> **Requirements**: Pick up the LCD patent text after its last sentence, on the passive matrix display type, and continue it in the same style.

1. Field of the Invention
The present invention relates to a liquid crystal display device (LCD), and more particularly, to a LCD device of which a size and a weight are reduced.
2. Description of the Related Art
In recent times, information processing devices continue to rapidly develop with various architectures, functions and faster information processing speed. Information processed in these information processing devices has an electrical signal format. In order to visually confirm information processed in the information processing device, a display as an interface should be provided.
Recently, a LCD device that is lighter, and smaller than a CRT type display device has been developed. The LCD device has a full color displaying function and a high resolution. As a result, the LCD device is widely used as a monitor of a computer, a television, and another display device.
The LCD device applies a voltage to a predetermined molecular arrangement of a liquid crystal to convert the molecular arrangement to another molecular arrangement. The LCD device converts the changes of optical properties to visional changes and uses the modulation of a light by using a liquid crystal cell.
LCD devices are divided into to a TN (Twisted Nematic) type and a STN (Super-Twisted Nematic) type, and are also divided into an active matrix display type that uses a switching device and a TN liquid crystal and a passive matrix display type that uses a STN liquid crystal according to the driving type.
The active matrix display type is used in a TFT-LCD and drives an LCD by using a thin film transistor (TFT) as a switch. The passive matrix display type does not use any transistor and does not need a complex circuit.

> **Data section**:
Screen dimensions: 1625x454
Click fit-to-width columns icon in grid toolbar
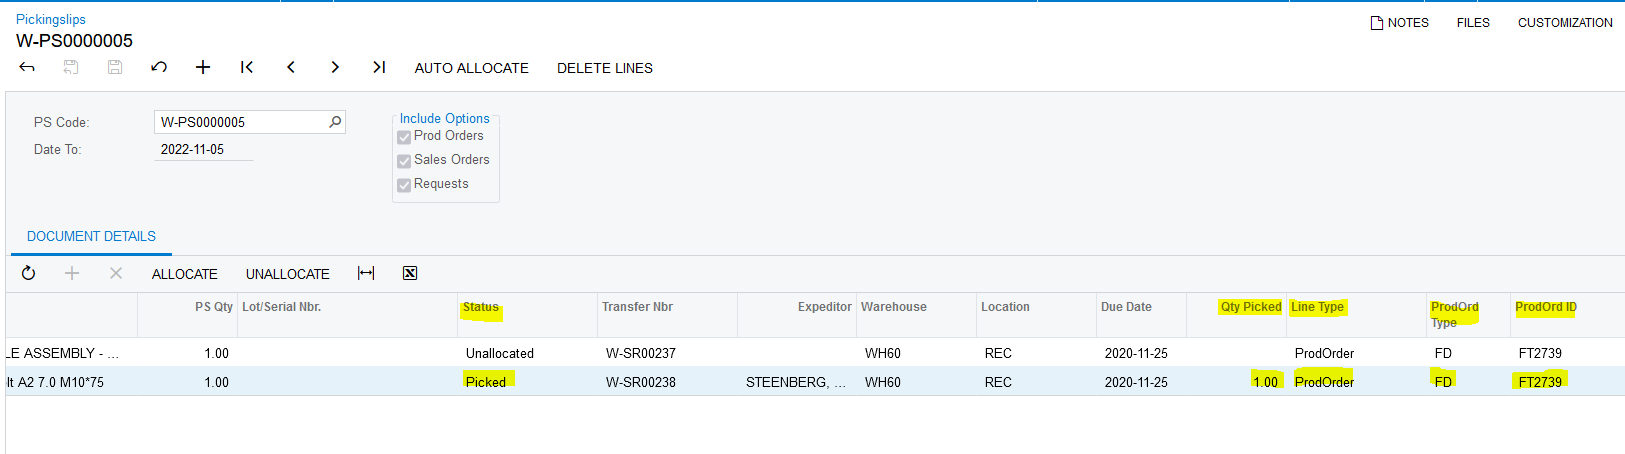point(366,273)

> **In response**:
Further, LCD devices are divided into a transparent LCD device that uses a backlight and a reflective LCD device that uses an exterior light source according to a method for using a light source.
The transparent LCD device that uses the back light as a light source has a heavy weight and a large volume due to the existence of the back light, but is widely used since it independently displays an image without using an exterior light source.
FIG. 1 is an exploded perspective view schematically showing a conventional LCD device 100. FIG. 2 is a sectional view showing a combination construction of the LCD device 100 shown in FIG. 1.
Referring to FIG. 1, the LCD device 100 has a LCD module 130 for displaying an image when an image signal is applied thereto and front and rear cases 110 and 120 for receiving the LCD module 130. The LCD module 130 includes a display unit 170 having a LCD panel for displaying the image and a backlight assembly 150 for supplying light to the display unit 170.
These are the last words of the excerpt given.